Interessante mencionar que o nome Insikiran é originário da mitologia dos povos indígenas que habitam o Monte Roraima, sendo Insikiran para os Macuxi um dos filhos guerreiros de Makunaimî, irmão de Anikê, personagens integrados na cosmologia desses grupos étnicos.
A universidade realiza atividades conjuntas com os povos tradicionais?
Sim. Além dos cursos de graduação, a UFRR tem uma presença muito forte nos eventos que envolvem os povos tradicionais. Tem sido parceria nesses 26 anos de existência. Por meio de professores, técnicos e estudantes, muitas publicações, simpósios, seminários, trabalhos de campo, conteúdo para TV e rádio públicas, exposições artísticas, ações culturais, de pesquisas e de extensão têm sido desenvolvidas.
Qual a situação da demarcação de terras das comunidades indígenas no estado?
Hoje pode ser considerado um estado consolidado nessa questão, além das demarcações, as terras indígenas foram homologadas, entre elas, temos Terra Indígena (TI) Reserva Yanomami, TI São Marcos, TI Raposa Serra do Sol, entre outras.
Qual a expectativa para a gestão da UFRR dos próximos anos? O que pretende alterar?
Queremos mostrar para a sociedade como a universidade está contribuindo e como pode contribuir ainda mais para o Estado. Ela tem uma função social e, ao longo dos 26 anos, já demonstrou que o capital intelectual que sai formado da instituição tem excelente qualidade. Não só na graduação, mas na pós-graduação. A universidade deve olhar para fora e prestar contas dos impostos e investimentos que a sociedade faz. Vamos priorizar uma política que envolva a comunidade, com todos os canais possíveis de comunicação, para dar o máximo de transparência do que está sendo feito.
A educação superior pode auxiliar na qualidade de vida dos povos tradicionais, e a firmar as bases culturais indígenas?
Com certeza, é um grande ganho para os povos tradicionais, sobretudo, quando hoje as escolas das nossas comunidades contam com maior número de professores indígenas formados pela. nossa UFRR. Temos vários profissionais formados em outras áreas ofertadas em nossos cursos de graduação, por exemplo, nos cursos de Comunicação Social, Biologia, Medicina, Direito, Antropologia, Agronomia, Ciências Sociais e outros.
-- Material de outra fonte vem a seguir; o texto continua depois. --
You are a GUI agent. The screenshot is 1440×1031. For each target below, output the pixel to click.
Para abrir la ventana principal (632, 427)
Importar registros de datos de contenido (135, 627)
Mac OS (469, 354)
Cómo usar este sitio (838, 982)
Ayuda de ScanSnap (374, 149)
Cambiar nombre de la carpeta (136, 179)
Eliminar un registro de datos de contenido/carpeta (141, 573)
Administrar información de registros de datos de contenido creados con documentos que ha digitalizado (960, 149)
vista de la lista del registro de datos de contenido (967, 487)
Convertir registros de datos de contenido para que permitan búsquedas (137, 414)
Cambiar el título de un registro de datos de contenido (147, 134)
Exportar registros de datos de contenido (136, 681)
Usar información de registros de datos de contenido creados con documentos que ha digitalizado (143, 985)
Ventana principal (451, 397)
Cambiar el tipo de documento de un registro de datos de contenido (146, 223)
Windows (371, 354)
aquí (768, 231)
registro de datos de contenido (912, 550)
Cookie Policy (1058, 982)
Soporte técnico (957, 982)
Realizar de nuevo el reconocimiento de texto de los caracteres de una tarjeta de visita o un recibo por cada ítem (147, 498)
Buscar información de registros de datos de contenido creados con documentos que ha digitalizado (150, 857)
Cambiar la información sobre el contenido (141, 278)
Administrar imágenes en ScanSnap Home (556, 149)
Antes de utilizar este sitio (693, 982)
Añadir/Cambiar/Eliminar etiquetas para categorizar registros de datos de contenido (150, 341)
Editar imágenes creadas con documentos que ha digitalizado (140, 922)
Antes, nós deixávamos nossas famílias para estudar em outros estados, por exemplo, eu sou um, mas há muitos outros.
O sr. é o primeiro roraimense a ocupar o cargo de reitor. A que se deve esse distanciamento até então da gestão da federal?
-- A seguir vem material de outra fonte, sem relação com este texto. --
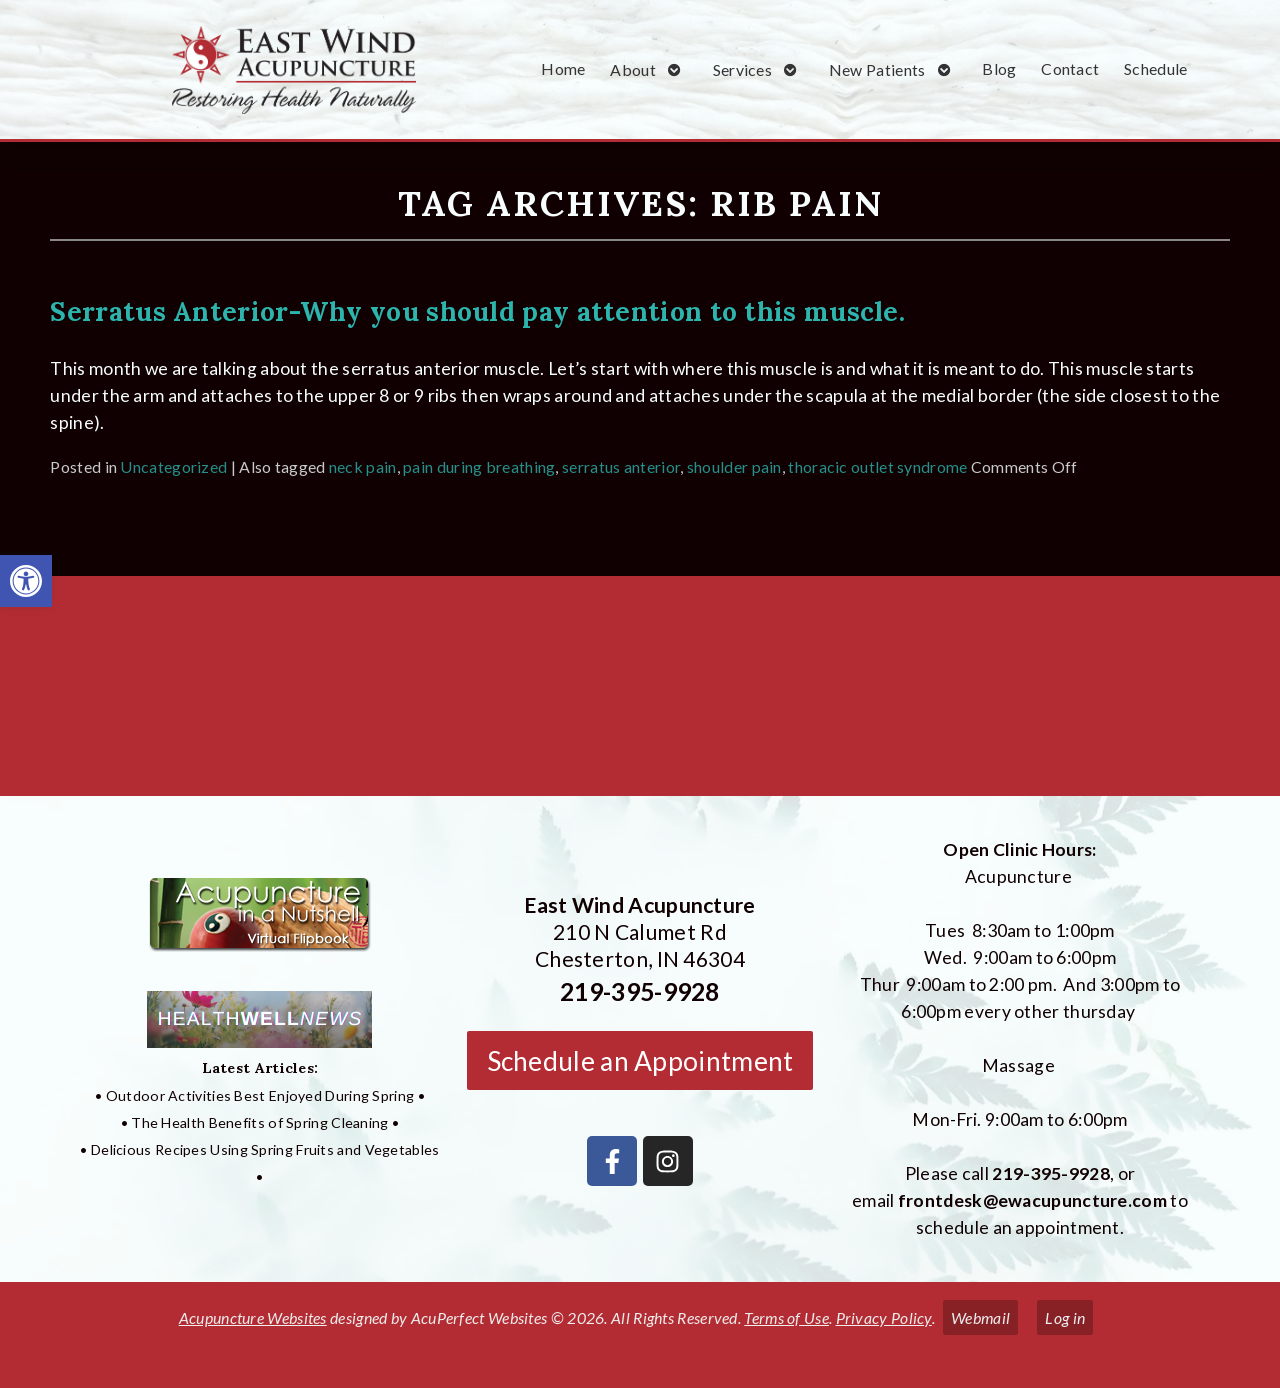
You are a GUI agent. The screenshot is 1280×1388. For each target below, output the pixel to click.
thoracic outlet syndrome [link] (877, 466)
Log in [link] (1065, 1317)
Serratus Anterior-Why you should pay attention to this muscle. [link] (477, 311)
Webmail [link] (980, 1317)
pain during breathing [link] (479, 466)
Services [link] (742, 69)
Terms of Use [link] (786, 1317)
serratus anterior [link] (621, 466)
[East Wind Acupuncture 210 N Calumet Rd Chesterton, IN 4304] (640, 694)
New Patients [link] (877, 69)
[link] (26, 581)
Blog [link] (999, 68)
Acredito que este é um processo natural de ocupação desses espaços institucionais no Brasil, sobretudo, em estados como Roraima e na Amazônia como um todo. Muitas pessoas de origem indígena entram para a vida pública e conseguem êxito na gestão pública nas mais diversas esferas.
O que define este sucesso é o trabalho bem feito, por meio de competências administrativas, equipes comprometidas, transparência, estudo e dedicação. Isso é independente de outras condições, como a questão racial. Acreditamos que todos podem fazer um bom trabalho. Claro que é preciso oportunidades para todos, e considerar, outros fatores decisivos como a habilidade política e capacidade de diálogo.